Stated goal: Reproduce each of the lines in these items word for word, with nothing changed.

--- BEGIN Information provided ---

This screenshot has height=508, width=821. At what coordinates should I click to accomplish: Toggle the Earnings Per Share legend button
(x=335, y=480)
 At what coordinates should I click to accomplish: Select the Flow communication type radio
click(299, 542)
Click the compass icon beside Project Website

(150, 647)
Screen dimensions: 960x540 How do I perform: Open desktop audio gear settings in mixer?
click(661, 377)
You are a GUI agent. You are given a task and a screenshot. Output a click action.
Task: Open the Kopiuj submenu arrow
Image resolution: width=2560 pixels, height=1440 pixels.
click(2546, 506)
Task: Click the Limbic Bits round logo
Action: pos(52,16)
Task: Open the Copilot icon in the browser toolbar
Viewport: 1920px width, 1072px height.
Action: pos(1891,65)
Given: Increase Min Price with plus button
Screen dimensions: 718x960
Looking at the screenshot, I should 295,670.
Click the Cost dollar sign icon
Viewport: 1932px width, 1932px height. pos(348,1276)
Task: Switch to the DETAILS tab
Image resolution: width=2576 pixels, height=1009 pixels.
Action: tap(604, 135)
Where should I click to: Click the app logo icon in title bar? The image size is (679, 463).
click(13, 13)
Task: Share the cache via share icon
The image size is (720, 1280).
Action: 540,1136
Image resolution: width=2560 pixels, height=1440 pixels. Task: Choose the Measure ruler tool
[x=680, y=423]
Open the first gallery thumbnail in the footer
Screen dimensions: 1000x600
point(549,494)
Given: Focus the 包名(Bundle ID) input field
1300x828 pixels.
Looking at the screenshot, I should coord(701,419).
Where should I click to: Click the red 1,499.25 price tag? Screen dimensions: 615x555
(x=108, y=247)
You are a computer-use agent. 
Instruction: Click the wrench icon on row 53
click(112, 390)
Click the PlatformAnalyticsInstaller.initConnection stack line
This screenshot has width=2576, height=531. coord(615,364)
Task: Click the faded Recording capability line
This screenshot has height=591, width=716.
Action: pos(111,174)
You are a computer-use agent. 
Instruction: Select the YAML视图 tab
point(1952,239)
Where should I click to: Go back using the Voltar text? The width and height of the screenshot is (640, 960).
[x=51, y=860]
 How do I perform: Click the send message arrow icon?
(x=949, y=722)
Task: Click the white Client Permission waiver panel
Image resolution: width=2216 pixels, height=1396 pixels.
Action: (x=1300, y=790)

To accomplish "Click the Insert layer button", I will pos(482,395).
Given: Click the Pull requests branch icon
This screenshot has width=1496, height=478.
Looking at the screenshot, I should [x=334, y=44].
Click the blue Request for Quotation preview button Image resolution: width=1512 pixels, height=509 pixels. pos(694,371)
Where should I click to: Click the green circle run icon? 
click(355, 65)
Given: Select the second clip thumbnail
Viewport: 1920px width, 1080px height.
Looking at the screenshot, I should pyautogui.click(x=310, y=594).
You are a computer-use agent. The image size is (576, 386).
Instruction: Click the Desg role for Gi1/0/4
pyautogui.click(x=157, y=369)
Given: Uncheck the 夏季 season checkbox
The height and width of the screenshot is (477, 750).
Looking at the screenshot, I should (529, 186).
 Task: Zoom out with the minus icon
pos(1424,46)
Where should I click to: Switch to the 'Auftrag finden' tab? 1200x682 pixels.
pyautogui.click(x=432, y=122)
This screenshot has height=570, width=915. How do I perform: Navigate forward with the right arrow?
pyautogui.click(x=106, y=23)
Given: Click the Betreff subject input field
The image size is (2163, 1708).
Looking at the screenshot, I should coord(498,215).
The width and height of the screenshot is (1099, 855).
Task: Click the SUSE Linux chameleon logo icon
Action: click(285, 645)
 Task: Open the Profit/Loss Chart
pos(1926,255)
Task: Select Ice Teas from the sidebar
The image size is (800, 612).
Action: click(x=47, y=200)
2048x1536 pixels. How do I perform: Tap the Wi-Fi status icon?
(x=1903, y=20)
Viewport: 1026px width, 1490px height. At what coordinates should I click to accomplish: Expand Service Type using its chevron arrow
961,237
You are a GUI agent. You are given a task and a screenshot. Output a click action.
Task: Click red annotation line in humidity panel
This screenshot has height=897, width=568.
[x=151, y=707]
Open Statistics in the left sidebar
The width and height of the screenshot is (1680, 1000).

--- END Information provided ---

Problem solution:
This screenshot has height=508, width=821. At what coordinates should I click to accomplish: Toggle the Earnings Per Share legend button
(x=335, y=480)
 At what coordinates should I click to accomplish: Select the Flow communication type radio
click(299, 542)
Click the compass icon beside Project Website

(150, 647)
Screen dimensions: 960x540 How do I perform: Open desktop audio gear settings in mixer?
click(661, 377)
You are a GUI agent. You are given a task and a screenshot. Output a click action.
Task: Open the Kopiuj submenu arrow
Image resolution: width=2560 pixels, height=1440 pixels.
click(2546, 506)
Task: Click the Limbic Bits round logo
Action: pos(52,16)
Task: Open the Copilot icon in the browser toolbar
Viewport: 1920px width, 1072px height.
Action: pos(1891,65)
Given: Increase Min Price with plus button
Screen dimensions: 718x960
Looking at the screenshot, I should 295,670.
Click the Cost dollar sign icon
Viewport: 1932px width, 1932px height. pos(348,1276)
Task: Switch to the DETAILS tab
Image resolution: width=2576 pixels, height=1009 pixels.
Action: tap(604, 135)
Where should I click to: Click the app logo icon in title bar? The image size is (679, 463).
click(13, 13)
Task: Share the cache via share icon
The image size is (720, 1280).
Action: 540,1136
Image resolution: width=2560 pixels, height=1440 pixels. Task: Choose the Measure ruler tool
[x=680, y=423]
Open the first gallery thumbnail in the footer
Screen dimensions: 1000x600
point(549,494)
Given: Focus the 包名(Bundle ID) input field
1300x828 pixels.
Looking at the screenshot, I should coord(701,419).
Where should I click to: Click the red 1,499.25 price tag? Screen dimensions: 615x555
(x=108, y=247)
You are a computer-use agent. 
Instruction: Click the wrench icon on row 53
click(112, 390)
Click the PlatformAnalyticsInstaller.initConnection stack line
This screenshot has width=2576, height=531. coord(615,364)
Task: Click the faded Recording capability line
This screenshot has height=591, width=716.
Action: pos(111,174)
You are a computer-use agent. 
Instruction: Select the YAML视图 tab
point(1952,239)
Where should I click to: Go back using the Voltar text? The width and height of the screenshot is (640, 960).
[x=51, y=860]
 How do I perform: Click the send message arrow icon?
(x=949, y=722)
Task: Click the white Client Permission waiver panel
Image resolution: width=2216 pixels, height=1396 pixels.
Action: (x=1300, y=790)

To accomplish "Click the Insert layer button", I will pos(482,395).
Given: Click the Pull requests branch icon
This screenshot has width=1496, height=478.
Looking at the screenshot, I should [x=334, y=44].
Click the blue Request for Quotation preview button Image resolution: width=1512 pixels, height=509 pixels. pos(694,371)
Where should I click to: Click the green circle run icon? 
click(355, 65)
Given: Select the second clip thumbnail
Viewport: 1920px width, 1080px height.
Looking at the screenshot, I should pyautogui.click(x=310, y=594).
You are a computer-use agent. The image size is (576, 386).
Instruction: Click the Desg role for Gi1/0/4
pyautogui.click(x=157, y=369)
Given: Uncheck the 夏季 season checkbox
The height and width of the screenshot is (477, 750).
Looking at the screenshot, I should (529, 186).
 Task: Zoom out with the minus icon
pos(1424,46)
Where should I click to: Switch to the 'Auftrag finden' tab? 1200x682 pixels.
pyautogui.click(x=432, y=122)
This screenshot has height=570, width=915. How do I perform: Navigate forward with the right arrow?
pyautogui.click(x=106, y=23)
Given: Click the Betreff subject input field
The image size is (2163, 1708).
Looking at the screenshot, I should coord(498,215).
The width and height of the screenshot is (1099, 855).
Task: Click the SUSE Linux chameleon logo icon
Action: click(285, 645)
 Task: Open the Profit/Loss Chart
pos(1926,255)
Task: Select Ice Teas from the sidebar
The image size is (800, 612).
Action: click(x=47, y=200)
2048x1536 pixels. How do I perform: Tap the Wi-Fi status icon?
(x=1903, y=20)
Viewport: 1026px width, 1490px height. At what coordinates should I click to accomplish: Expand Service Type using its chevron arrow
961,237
You are a GUI agent. You are given a task and a screenshot. Output a click action.
Task: Click red annotation line in humidity panel
This screenshot has height=897, width=568.
[x=151, y=707]
Open Statistics in the left sidebar
The width and height of the screenshot is (1680, 1000).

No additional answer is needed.